Caledonia Trip and Fall: Fractured Shoulder and Rotator Cuff Tear > $107,000
The Issue: What are some of the problems you face when suing a city / municipality for a slip / trip and fall accident (i.e. uneven sidewalk)?
In Ontario, a trip and fall on a city sidewalk can be a difficult liability situation, so that often only quite serious injuries, resulting in significant loss and damage, are brought to Trial. Here, a married mother of two, employed as a hairdresser, suffered a serious shoulder fracture and rotator cuff tear as a result of stubbing / catching her toe on the lip of a concrete sidewalk slab that was sticking up higher than the adjoining slab: Grayling v. The Corporation of Haldimand County, 2014 ONSC 198 (CanLII).
The Specifics of This Case
The liability issues involve assessing whether the height differential and whether that contravenes the Minimum Maintenance Standards for Municipal Highways Regulation, per the Municipal Act, 2001 or the Town’s own policy for inspection and repair of height differential.
Justice Lofchik found that the sidewalk height differential could have exceeded the City’s policy for repair but also found that notwithstanding, the City failed to implement properly its own inspection and repair policy for their specific section of sidewalk. On this basis, a liability of 50% was found against the City, with the injured female plaintiff being 50% contributorily negligent.

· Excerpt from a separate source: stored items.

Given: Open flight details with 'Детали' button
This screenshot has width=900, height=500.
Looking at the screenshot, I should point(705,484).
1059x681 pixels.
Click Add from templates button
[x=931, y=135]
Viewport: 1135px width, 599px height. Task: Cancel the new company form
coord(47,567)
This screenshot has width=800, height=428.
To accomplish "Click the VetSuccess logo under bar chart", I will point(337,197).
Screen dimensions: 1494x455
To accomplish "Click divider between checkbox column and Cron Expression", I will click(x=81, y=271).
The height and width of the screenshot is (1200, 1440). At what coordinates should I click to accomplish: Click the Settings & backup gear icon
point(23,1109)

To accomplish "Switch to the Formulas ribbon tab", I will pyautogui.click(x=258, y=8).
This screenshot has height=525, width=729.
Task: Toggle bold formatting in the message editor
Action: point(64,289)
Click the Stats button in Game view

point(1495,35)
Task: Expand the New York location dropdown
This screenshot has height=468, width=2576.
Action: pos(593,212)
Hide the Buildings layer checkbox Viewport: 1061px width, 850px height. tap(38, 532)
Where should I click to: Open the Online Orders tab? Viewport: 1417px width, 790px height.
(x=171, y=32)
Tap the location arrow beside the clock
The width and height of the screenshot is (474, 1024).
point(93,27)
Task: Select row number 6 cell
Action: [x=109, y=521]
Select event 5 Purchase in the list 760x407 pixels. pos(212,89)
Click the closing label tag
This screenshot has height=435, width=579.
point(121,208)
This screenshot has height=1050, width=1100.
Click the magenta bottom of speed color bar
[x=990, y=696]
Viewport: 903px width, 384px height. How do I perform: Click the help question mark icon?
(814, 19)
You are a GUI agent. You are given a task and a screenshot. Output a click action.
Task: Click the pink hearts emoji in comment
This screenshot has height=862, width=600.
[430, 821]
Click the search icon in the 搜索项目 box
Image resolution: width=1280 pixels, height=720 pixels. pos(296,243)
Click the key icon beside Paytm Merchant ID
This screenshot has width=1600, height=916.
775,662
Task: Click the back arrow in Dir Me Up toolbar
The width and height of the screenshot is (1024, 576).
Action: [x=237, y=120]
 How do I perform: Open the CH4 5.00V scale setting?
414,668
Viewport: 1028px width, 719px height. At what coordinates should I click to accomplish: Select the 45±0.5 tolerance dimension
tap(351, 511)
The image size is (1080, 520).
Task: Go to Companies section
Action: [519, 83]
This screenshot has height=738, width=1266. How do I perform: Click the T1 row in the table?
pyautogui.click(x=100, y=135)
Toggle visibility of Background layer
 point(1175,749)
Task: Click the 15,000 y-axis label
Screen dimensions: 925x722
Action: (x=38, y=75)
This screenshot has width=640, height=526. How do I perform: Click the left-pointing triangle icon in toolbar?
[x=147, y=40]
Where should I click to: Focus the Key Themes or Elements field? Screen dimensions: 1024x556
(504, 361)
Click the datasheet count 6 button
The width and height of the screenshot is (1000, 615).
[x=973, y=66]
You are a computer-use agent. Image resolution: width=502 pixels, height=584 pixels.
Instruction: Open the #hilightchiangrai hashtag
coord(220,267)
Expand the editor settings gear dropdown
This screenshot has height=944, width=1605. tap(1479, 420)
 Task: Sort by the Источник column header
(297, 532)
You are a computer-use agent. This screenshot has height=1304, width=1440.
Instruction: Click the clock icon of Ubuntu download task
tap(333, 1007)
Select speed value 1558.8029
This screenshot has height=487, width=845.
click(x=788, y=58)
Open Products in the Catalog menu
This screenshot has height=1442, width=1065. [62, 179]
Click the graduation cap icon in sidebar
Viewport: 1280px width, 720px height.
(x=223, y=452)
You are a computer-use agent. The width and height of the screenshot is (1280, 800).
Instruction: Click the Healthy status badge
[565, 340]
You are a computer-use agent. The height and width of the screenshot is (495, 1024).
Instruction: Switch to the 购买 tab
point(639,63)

The female was 53 years old at Trial and earned roughly $18,000/year as a hairdresser. Despite the plaintiff’s claims that she continued to miss significant time from work and was unable to resume full-time work, the Court awarded her $1000 income loss per year into the future, which is roughly a 5% income loss valuation.
The injured plaintiff claimed various damages, including the installation of a new hot tub at home to provide therapeutic relief. The Court assessed damages at approximately $200,000 and then reduced this by 50% to account for the plaintiff’s contributory negligence.